Prognostics aid in the longevity of fielded systems or products. Quantifying the system's current health enable prognosis to enhance the operator's decision-making to preserve the system's health. Creating a prognosis for a system can be difficult due to (a) unknown physical relationships and/or (b) irregularities in data appearing well beyond the initiation of a problem. Traditionally, three different modeling paradigms have been used to develop a prognostics model: physics-based (PbM), data-driven (DDM), and hybrid modeling. Recently, the hybrid modeling approach that combines the strength of both PbM and DDM based approaches and alleviates their limitations is gaining traction in the prognostics domain. In this paper, a novel hybrid modeling approach for prognostics applications based on combining concepts from fuzzy logic and generative adversarial networks (GANs) is outlined. The FuzzyGAN based method embeds a physics-based model in the aggregation of the fuzzy implications. This technique constrains the output of the learning method to a realistic solution. Results on a bearing problem showcases the efficacy of adding a physics-based aggregation in a fuzzy logic model to improve GAN's ability to model health and give a more accurate system prognosis.

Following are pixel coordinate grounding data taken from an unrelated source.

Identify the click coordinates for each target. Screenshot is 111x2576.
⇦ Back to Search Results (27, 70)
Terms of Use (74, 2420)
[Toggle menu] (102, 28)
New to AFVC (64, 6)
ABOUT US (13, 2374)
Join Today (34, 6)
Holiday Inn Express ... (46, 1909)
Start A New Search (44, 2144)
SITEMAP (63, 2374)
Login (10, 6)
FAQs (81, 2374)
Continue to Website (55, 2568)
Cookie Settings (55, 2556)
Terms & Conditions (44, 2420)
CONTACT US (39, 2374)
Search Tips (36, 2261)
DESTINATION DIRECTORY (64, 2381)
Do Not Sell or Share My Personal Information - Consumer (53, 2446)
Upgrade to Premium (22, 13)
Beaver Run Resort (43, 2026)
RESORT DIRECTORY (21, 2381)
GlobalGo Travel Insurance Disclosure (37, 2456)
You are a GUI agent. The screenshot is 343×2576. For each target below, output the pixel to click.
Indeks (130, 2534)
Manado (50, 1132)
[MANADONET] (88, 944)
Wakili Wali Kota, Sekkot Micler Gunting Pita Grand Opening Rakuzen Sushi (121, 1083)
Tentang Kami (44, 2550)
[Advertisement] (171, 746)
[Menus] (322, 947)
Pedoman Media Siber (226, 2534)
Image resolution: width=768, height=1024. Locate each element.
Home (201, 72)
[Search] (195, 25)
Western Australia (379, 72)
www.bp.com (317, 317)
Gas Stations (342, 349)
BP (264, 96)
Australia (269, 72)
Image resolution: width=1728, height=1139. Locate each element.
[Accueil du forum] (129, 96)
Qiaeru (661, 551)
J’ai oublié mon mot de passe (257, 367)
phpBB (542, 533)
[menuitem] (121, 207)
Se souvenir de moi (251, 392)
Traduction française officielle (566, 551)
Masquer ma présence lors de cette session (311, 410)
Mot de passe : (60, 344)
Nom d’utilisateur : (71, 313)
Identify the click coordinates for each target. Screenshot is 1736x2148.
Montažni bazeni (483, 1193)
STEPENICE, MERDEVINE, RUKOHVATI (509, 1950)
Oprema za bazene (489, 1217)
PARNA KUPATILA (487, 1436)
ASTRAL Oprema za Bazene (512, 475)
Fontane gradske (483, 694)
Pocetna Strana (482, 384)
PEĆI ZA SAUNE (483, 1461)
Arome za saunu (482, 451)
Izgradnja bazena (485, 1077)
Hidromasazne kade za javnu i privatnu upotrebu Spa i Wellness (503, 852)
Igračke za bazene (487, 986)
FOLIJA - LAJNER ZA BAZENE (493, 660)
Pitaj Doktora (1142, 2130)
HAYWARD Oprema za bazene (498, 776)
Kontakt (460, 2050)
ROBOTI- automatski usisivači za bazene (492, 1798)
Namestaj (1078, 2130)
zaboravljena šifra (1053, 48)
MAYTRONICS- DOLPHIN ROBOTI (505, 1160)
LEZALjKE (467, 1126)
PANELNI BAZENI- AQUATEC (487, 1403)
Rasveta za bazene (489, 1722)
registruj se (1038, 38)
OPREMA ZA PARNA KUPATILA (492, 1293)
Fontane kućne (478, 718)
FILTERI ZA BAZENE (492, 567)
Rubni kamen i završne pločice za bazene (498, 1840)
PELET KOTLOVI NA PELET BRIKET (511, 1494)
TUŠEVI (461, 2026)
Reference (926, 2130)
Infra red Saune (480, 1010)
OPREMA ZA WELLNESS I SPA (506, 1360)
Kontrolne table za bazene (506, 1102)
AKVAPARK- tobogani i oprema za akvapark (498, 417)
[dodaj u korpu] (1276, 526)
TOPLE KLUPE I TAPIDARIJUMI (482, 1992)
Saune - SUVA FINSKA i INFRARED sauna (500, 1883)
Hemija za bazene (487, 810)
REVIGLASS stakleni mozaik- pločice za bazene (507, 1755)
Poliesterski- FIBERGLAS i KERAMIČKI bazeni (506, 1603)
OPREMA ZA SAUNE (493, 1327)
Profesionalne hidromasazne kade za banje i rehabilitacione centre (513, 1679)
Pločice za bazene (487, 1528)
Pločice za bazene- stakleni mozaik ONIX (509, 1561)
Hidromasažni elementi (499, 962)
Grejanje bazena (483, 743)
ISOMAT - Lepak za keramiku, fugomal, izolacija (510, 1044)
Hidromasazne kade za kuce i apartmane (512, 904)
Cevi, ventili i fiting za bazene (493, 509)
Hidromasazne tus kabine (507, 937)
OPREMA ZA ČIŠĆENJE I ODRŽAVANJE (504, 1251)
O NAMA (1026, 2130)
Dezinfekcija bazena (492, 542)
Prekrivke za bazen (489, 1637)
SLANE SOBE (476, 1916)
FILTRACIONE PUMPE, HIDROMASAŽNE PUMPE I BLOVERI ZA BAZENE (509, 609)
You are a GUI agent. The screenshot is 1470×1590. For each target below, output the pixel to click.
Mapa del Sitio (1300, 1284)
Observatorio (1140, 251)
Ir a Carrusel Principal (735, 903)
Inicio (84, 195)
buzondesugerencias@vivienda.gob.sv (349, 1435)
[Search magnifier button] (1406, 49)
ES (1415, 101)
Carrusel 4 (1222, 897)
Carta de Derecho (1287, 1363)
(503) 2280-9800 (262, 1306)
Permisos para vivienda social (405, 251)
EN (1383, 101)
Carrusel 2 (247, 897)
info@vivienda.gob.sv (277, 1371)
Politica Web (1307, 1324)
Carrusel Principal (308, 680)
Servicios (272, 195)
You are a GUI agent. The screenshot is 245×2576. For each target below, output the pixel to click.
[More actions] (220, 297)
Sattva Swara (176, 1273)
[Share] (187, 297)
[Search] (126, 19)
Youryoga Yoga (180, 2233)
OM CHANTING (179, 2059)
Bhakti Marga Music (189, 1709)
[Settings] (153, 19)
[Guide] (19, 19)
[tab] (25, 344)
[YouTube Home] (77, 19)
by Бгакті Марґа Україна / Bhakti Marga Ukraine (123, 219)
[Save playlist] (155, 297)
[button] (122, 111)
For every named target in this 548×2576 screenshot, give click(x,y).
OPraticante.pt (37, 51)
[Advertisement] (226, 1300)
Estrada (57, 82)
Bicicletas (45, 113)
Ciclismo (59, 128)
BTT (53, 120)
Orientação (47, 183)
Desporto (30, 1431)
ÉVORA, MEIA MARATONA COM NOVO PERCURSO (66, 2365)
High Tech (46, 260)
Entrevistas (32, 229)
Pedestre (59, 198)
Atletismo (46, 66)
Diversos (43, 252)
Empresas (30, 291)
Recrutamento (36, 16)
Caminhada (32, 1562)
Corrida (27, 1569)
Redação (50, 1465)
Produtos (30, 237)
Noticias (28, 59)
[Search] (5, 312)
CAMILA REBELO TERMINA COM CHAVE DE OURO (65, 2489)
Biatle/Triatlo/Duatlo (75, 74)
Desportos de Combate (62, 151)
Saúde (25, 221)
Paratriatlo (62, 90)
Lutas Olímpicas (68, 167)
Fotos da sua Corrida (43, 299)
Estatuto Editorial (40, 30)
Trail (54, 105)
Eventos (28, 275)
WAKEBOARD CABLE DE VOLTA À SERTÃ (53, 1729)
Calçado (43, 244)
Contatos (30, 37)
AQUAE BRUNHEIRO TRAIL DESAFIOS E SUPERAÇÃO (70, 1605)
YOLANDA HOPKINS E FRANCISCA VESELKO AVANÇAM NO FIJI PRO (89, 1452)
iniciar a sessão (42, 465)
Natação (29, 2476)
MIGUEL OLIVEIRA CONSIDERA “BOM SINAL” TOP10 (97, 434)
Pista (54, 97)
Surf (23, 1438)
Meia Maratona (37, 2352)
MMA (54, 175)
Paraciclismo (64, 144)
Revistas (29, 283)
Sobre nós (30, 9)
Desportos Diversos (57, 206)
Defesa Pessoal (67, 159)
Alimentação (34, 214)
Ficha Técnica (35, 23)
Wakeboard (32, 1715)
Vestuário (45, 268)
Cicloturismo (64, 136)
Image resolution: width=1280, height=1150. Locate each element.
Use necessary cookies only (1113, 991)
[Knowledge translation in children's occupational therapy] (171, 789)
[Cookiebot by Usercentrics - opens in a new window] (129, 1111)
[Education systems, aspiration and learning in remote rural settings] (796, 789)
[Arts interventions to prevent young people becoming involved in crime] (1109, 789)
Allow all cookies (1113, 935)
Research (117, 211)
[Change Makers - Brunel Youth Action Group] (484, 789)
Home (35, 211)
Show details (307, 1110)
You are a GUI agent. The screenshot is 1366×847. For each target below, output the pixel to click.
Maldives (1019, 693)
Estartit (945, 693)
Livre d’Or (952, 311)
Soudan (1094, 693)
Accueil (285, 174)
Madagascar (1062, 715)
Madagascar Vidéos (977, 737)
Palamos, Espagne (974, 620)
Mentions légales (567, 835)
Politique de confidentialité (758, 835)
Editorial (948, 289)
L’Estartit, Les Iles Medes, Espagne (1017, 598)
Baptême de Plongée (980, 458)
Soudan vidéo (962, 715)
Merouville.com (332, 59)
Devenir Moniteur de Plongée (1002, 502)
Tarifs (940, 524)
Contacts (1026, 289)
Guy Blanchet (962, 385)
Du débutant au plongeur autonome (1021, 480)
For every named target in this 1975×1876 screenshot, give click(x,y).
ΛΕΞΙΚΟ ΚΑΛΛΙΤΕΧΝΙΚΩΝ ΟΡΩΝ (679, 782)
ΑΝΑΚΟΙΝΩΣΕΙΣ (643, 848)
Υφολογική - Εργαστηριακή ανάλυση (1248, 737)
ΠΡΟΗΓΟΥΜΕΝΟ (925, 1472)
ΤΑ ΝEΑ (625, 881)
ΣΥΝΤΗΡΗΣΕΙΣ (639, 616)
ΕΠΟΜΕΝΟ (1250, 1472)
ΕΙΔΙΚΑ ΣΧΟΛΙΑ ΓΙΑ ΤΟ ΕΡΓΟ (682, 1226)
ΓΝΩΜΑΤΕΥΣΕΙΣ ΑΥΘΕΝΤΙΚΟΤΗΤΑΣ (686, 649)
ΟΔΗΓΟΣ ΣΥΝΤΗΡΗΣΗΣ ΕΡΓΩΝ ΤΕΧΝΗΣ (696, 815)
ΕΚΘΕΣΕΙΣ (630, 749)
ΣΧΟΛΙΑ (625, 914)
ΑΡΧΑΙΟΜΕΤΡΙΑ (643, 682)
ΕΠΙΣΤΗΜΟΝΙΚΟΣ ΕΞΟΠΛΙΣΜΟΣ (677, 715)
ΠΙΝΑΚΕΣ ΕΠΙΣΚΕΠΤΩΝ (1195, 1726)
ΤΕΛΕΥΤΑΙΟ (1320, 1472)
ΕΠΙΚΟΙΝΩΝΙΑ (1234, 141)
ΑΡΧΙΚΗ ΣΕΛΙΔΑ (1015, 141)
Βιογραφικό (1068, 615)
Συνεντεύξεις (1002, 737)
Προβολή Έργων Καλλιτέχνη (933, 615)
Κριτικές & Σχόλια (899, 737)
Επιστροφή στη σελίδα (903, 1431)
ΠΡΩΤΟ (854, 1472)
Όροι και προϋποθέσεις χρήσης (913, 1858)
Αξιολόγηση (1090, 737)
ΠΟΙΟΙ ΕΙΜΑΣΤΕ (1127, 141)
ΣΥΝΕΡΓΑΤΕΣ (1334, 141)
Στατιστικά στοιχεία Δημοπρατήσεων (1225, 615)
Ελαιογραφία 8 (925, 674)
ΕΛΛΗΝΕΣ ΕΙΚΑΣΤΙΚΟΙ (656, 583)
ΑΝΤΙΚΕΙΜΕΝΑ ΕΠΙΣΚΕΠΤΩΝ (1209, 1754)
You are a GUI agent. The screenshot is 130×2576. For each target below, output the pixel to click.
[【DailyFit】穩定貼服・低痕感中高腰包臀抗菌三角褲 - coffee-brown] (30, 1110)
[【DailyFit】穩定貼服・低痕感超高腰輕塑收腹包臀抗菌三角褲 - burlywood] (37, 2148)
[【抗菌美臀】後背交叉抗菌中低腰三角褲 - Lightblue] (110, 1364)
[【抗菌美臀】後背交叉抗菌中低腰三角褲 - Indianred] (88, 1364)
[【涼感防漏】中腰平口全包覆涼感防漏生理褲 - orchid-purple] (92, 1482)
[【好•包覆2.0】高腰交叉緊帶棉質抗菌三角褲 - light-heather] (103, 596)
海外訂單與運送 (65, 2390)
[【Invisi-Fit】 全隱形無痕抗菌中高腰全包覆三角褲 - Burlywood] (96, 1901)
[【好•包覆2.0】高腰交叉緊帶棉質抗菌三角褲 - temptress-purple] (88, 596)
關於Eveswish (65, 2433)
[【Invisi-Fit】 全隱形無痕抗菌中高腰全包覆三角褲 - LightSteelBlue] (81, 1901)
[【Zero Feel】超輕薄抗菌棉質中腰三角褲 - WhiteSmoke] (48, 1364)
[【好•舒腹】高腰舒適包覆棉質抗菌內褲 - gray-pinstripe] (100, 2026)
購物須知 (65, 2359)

Fuzzy Generative Adversarial Networks

Generative Adversarial Networks (GANs) are well-known tools for data generation and semi-supervised classification. GANs, with less labeled data, outperform Deep Neural Networks (DNNs) and Convolutional Neural Networks (CNNs) in classification across various tasks, this shows promise for developing GANs capable of trespassing into the domain of semi-supervised regression. However, developing GANs for regression introduce two major challenges: (1) inherent instability in the GAN formulation and (2) performing regression and achieving stability simultaneously. This paper introduces techniques that show improvement in the GANs' regression capability through mean absolute error (MAE) and mean squared error (MSE). We bake a differentiable fuzzy logic system at multiple locations in a GAN because fuzzy logic systems have demonstrated high efficacy in classification and regression settings. The fuzzy logic takes the output of either or both the generator and the discriminator to either or both predict the output, $y$, and evaluate the generator's performance. We outline the results of applying the fuzzy logic system to CGAN and summarize each approach's efficacy. This paper shows that adding a fuzzy logic layer can enhance GAN's ability to perform regression; the most desirable injection location is problem-specific, and we show this through experiments over various datasets. Besides, we demonstrate empirically that the fuzzy-infused GAN is competitive with DNNs.